Layout plans of the former Oroville AAF dated 1944 indicate a Bomb Storage Area west of the two runways and a skeet range between the southern extents of the runways. Fueling pit boxes were located along former Taxiways A (running parallel to runway 13/31) and C (connecting the southernmost ends of runways 02/20 and 13/31). A 1947 Inventory Report of Buildings and Structures states that bombs were stored in earth revetments.

In 1945 Oroville AAF was listed as “temporarily inactive” under assignment to Air Technical Service Command and was later classified as surplus. In 1946 the War Assets Administration (WAA) assumed custody of the site and on 21 May 1947, the WAA terminated the U.S. Army's lease with the City of Oroville and returned ownership to civil authorities.

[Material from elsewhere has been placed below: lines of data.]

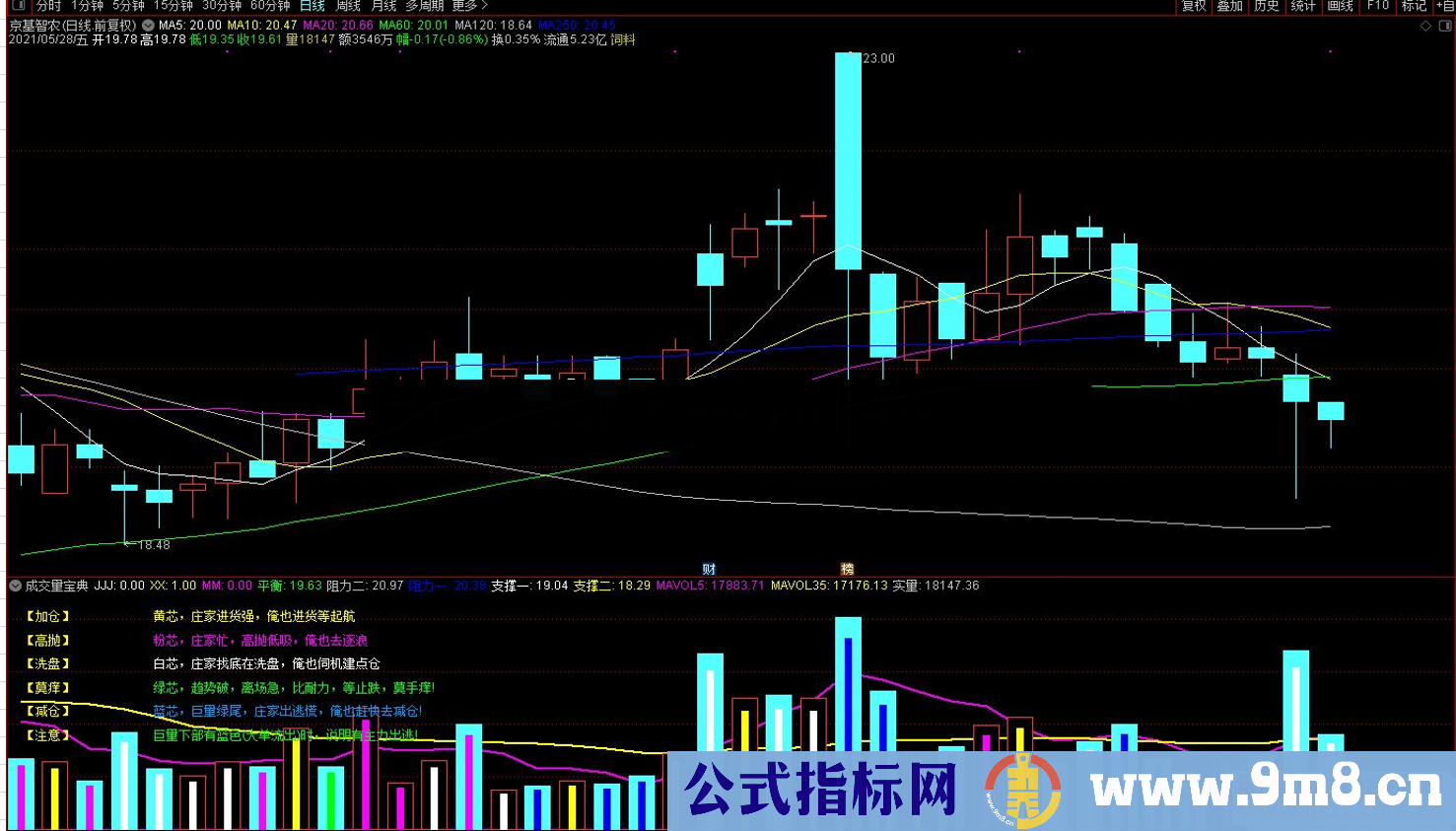Open the 画线 drawing tool
This screenshot has height=831, width=1456.
click(1339, 5)
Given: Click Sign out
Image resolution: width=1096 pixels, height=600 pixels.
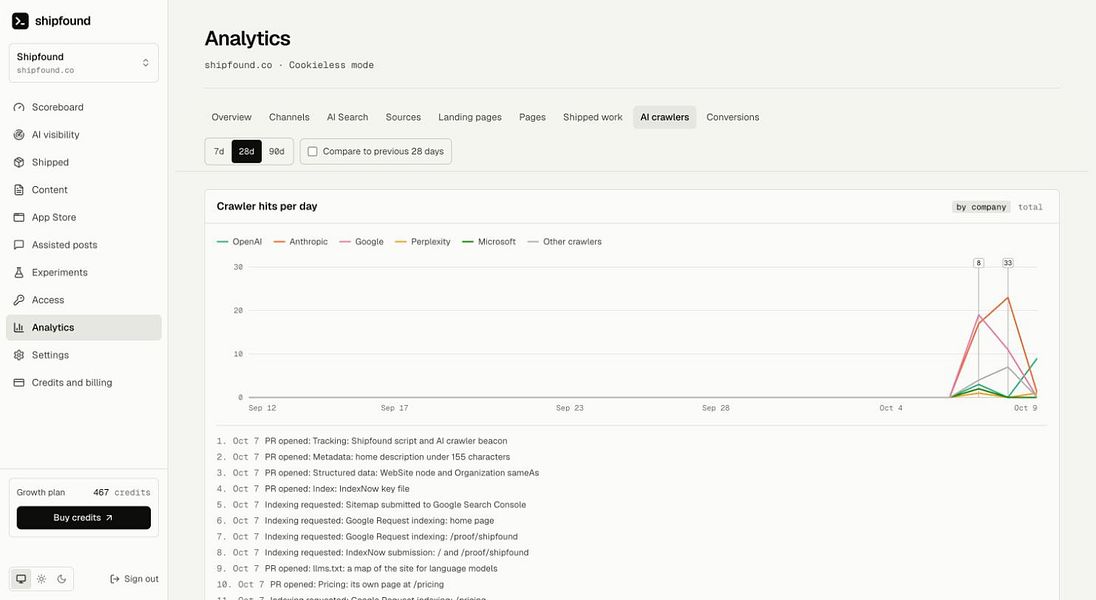Looking at the screenshot, I should coord(134,579).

=== 2019 runway excursion ===
On August 21, 2019, a Cessna Citation Excel operated by Delta Private Jets bound for Portland International Airport suffered a runway excursion at the departure end of Runway 02 after an aborted takeoff. After sliding sideways on its tires for 1990 ft, the jet impacted a small ditch at the end of some grassland surrounding the southern edge of the airfield where a small fire immediately began. After all ten occupants (two crew, eight passengers) safely evacuated, the fire quickly engulfed the aircraft, permanently damaging it. The aircraft fire spawned a rapidly-spreading grassland fire during one of the most deadly fire seasons the area had experienced in decades, creating a moment of panic due to its close proximity to an industrial park and populated areas before it was contained within an hour.

== Statistics ==

For the year ending 31 December 2018, the airport had a total of 36,000 aircraft operations, which is an average of 99 movements per day; 56% general aviation (itinerant), 40% general aviation (local), and 4% air taxi.

During this time, 47 aircraft were listed with Oroville Muni as their home base: 44 single-engined aircraft, 1 helicopter, and 1 ultralight.